Dak Prescott on controversial 1957 Jerry Jones photo: ‘I believe in grace and change’
Dallas Cowboys quarterback Dak Prescott said he stands for “growth and giving grace” when asked Thursday about a 1957 photo that showed team owner Jerry Jones among a group of white students blocking a group of Black students from entering their school.
“Obviously we can be more empathetic and give grace to one another, regardless of race,” Prescott told reporters. “From the times we’ve come from to where we are now, thinking about the growth we’ve had. That’s who I am, how I think, optimistic. I mean a guy who is completely biracial, Black and white, it’s easy for me to speak on race on one side or another.”
Prescott acknowledged that he hadn’t fully processed the situation but suggested that Jones, 80, had grown as a person since the incident and does deserve grace.
“It’s 65 years ago and how times have changed,” Prescott said. “I mean, look at the man’s resume since then, right? And as I said, I give grace.”
The photo resurfaced last week in the Washington Post. Jones confirmed to the Post that it was him in the photo standing near the back of the crowd of white male students at North Little Rock High School in Arkansas on Sept. 9, 1957. The group was attempting to stop Black students from desegregating their school and succeeded in blocking their entrance.
Jones has characterized his role in the incident as that of a curious observer.
“That was, gosh, 65 years ago, and curious kid, I didn’t know at the time the monumental event that was going on,” Jones told reporters last week. “I’m sure glad that we’re a long way from that. I am. That would remind me: just continue to do everything we can to not have those kinds of things happen.”
When speaking to the Post about the segregated society in which he lived as a child, Jones said: “I’ve often asked: ‘Why didn’t you do more? Why didn’t you get up and have them come up on the bus and sit rather than standing back there? Why didn’t you do more?’ ”
LeBron James brought the Jones photo back into the national spotlight during his news conference following the Lakers’ 123-109 win over Portland on Wednesday night.
LeBron James has questions about the disparity of media scrutiny he believes is being applied to a 1957 photo of Jerry Jones and the recent controversy surrounding Kyrie Irving.
“I feel like as a Black man, as a Black athlete, someone with power and with a platform, when we do something wrong or something that people don’t agree with, it’s on every single tabloid, every single news coverage. It’s on the bottom ticker. It’s asked about every single day,” James said.

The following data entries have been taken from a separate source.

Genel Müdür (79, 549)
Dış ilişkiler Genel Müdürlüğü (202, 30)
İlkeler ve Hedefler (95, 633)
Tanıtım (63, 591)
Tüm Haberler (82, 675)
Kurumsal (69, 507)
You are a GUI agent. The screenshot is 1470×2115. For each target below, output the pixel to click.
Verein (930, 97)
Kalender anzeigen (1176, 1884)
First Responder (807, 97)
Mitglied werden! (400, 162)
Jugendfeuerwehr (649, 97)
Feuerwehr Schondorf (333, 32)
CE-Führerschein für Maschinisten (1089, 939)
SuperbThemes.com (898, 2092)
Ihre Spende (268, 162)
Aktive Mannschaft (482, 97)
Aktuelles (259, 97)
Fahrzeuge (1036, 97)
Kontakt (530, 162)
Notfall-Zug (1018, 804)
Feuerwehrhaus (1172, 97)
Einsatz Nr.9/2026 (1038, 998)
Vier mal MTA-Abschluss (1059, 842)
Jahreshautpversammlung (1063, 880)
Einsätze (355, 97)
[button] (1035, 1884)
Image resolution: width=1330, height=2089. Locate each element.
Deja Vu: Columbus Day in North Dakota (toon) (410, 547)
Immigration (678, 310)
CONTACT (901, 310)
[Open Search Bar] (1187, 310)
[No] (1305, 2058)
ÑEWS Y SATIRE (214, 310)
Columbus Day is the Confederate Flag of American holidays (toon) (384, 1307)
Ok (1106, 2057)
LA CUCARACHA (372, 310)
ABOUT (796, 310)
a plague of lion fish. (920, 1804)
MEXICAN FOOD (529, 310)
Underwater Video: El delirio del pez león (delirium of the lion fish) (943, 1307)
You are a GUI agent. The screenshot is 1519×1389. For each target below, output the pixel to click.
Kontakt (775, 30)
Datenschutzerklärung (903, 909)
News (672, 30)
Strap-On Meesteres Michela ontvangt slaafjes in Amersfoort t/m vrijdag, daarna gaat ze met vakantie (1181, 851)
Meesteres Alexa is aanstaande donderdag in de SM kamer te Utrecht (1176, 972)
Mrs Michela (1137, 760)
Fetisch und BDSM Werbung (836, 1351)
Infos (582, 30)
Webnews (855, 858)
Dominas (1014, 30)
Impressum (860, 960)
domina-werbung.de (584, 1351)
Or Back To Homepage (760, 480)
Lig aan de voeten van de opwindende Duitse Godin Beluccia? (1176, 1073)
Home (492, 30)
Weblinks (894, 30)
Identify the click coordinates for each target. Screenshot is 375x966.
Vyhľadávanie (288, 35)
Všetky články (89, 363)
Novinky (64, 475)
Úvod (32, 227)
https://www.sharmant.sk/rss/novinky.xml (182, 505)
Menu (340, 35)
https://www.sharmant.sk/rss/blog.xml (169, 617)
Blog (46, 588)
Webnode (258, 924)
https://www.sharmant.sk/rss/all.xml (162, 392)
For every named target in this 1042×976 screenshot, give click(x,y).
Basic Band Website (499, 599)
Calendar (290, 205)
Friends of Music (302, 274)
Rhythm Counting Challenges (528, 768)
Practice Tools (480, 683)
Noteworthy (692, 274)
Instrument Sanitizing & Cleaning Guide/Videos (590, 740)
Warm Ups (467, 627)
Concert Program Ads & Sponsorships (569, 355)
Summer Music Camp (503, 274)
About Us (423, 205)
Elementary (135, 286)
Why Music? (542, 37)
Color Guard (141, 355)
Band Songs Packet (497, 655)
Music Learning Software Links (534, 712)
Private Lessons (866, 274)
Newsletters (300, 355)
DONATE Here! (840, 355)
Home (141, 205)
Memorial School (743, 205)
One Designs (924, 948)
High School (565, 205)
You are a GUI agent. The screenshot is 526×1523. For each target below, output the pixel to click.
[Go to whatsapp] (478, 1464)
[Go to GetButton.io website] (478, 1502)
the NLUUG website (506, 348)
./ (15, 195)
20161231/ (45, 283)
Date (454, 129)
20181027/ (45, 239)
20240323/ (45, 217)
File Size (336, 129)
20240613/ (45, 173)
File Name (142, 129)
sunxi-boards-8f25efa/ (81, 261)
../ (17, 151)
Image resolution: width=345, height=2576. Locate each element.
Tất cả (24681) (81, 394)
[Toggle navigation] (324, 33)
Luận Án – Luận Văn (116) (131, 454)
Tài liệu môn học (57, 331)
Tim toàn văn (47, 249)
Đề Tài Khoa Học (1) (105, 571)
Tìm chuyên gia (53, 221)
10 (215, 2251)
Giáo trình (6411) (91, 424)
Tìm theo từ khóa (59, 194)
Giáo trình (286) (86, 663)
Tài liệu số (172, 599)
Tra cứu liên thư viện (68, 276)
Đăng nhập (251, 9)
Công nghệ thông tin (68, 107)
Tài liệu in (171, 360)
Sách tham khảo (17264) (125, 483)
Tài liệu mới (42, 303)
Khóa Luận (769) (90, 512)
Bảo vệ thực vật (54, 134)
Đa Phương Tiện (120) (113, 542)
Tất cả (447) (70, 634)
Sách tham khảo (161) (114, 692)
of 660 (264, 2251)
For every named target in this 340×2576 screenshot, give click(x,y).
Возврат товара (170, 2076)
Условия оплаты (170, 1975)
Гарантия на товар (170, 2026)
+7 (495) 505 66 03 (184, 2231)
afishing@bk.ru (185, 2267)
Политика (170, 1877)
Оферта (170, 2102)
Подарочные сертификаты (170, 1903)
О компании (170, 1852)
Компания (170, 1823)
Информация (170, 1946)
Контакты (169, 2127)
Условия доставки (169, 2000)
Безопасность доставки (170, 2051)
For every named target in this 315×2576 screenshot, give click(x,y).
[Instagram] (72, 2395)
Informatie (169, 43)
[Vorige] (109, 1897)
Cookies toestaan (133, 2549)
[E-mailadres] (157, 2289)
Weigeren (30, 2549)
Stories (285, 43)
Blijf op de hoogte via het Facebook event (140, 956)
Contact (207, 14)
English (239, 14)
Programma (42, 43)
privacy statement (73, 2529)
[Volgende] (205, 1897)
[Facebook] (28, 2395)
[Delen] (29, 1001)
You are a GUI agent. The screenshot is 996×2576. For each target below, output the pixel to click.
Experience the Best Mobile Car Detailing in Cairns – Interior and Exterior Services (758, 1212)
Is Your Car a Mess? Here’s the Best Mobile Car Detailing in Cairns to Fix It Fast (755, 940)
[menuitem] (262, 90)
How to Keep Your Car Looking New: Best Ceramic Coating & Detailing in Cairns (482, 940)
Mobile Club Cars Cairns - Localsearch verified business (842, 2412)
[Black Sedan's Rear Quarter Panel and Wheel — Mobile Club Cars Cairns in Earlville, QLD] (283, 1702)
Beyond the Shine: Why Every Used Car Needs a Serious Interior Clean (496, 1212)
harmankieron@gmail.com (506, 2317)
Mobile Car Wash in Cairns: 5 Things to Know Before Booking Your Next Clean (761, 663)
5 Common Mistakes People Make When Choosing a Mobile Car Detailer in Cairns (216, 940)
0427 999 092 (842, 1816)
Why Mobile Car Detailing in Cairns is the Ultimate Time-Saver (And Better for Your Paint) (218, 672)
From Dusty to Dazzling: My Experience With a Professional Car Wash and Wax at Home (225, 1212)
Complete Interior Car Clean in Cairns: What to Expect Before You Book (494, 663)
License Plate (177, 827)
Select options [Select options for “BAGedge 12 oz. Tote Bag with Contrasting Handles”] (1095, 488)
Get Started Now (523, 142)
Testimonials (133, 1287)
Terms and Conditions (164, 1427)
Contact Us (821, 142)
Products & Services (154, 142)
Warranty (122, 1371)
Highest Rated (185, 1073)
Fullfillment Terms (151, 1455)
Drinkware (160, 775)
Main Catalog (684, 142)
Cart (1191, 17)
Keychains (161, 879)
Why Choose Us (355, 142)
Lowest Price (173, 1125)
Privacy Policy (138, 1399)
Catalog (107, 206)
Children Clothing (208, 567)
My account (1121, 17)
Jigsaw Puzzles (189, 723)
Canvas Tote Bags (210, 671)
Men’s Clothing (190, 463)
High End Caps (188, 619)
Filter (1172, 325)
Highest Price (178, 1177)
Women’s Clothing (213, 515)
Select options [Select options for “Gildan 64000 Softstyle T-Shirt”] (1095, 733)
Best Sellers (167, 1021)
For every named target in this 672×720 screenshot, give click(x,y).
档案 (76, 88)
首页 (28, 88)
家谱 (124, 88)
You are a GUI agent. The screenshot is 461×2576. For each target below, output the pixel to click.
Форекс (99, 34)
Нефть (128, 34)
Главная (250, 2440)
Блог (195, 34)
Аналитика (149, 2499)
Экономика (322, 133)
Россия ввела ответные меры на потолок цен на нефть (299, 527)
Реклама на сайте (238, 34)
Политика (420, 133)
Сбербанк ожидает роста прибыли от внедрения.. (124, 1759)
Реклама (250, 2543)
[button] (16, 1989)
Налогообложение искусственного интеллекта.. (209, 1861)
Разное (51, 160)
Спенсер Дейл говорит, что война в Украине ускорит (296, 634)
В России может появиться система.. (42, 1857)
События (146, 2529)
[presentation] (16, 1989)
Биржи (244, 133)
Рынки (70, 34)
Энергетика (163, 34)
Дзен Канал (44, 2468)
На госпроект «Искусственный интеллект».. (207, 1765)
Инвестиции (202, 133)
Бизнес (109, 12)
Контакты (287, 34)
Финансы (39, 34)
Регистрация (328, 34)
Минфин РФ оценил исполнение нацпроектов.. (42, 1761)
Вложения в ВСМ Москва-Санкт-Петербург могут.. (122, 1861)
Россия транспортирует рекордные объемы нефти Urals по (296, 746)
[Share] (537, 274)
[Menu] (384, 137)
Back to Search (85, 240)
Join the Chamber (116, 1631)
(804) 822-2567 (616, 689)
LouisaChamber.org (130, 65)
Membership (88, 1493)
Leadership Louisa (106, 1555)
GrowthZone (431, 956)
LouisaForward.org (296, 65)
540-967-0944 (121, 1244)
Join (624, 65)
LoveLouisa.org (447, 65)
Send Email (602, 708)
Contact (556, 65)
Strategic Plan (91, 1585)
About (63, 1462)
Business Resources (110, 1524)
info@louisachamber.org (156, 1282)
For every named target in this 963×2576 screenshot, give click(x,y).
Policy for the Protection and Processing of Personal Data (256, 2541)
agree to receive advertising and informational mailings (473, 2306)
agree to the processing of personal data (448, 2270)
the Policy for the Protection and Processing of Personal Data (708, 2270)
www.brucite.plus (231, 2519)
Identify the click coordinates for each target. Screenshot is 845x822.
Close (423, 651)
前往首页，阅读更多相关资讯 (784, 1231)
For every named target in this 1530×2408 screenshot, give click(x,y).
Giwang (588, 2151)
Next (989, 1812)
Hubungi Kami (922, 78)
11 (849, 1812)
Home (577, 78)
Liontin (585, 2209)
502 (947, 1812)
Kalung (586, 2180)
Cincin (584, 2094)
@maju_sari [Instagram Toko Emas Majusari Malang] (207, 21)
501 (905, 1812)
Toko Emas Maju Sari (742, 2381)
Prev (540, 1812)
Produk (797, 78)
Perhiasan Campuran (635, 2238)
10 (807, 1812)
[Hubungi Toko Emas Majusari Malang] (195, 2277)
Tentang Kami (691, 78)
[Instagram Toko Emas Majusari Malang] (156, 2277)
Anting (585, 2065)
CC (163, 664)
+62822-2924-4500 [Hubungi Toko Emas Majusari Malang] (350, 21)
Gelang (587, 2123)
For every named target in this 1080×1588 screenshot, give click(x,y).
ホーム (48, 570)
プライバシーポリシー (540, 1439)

“But it seems like to me that the whole Jerry Jones situation, the photo, and I know it was years and years ago, and we all make mistakes, I get it. It seems like it’s just been buried under, like, ‘Oh, it happened. OK. We just move on.’ And I was just kind of disappointed that I haven’t received that question from you guys.”
James said he was asked by reporters about Kyrie Irving after his former Cleveland Cavaliers teammate posted a link to an antisemitic movie last month. At that time, James condemned hate speech of any kind, expressed his “love” for Irving and acknowledged the Brooklyn Nets guard had “caused some harm to a lot of people.”
Lakers star LeBron James said Kyrie Irving ‘caused some harm to a lot of people’ by promoting an antisemitic film and declining to rebuke antisemitism.
James told reporters Wednesday, “I was just kind of disappointed that I haven’t received that question from you guys” regarding Jones.
Prescott touched on the same topic while answering reporters’ questions about the Jones photo the next day.
“I think that’s a conversation and question not only for [Jones] but for you guys and how you all feel and how accountable you all have been in covering and discussing the disparities and differences in race.
“So, yeah, as I said, I’m here for growth and giving grace and trying to make this world a better place. That’s who I am at my core and what I believe in. And, yeah, unfortunate things come up from the past, pictures, and they show how far we’ve come, but in the same sense, they’re a reminder of how short of a time that was ago in the same sense. That wasn’t that long ago that we were all sitting on different sides, and that we weren’t together. But as I said, I wouldn’t be here if it were still that way. So, I believe in grace and change. Those are questions for Jerry and for you all, honestly, that I don’t have quite the answers for.”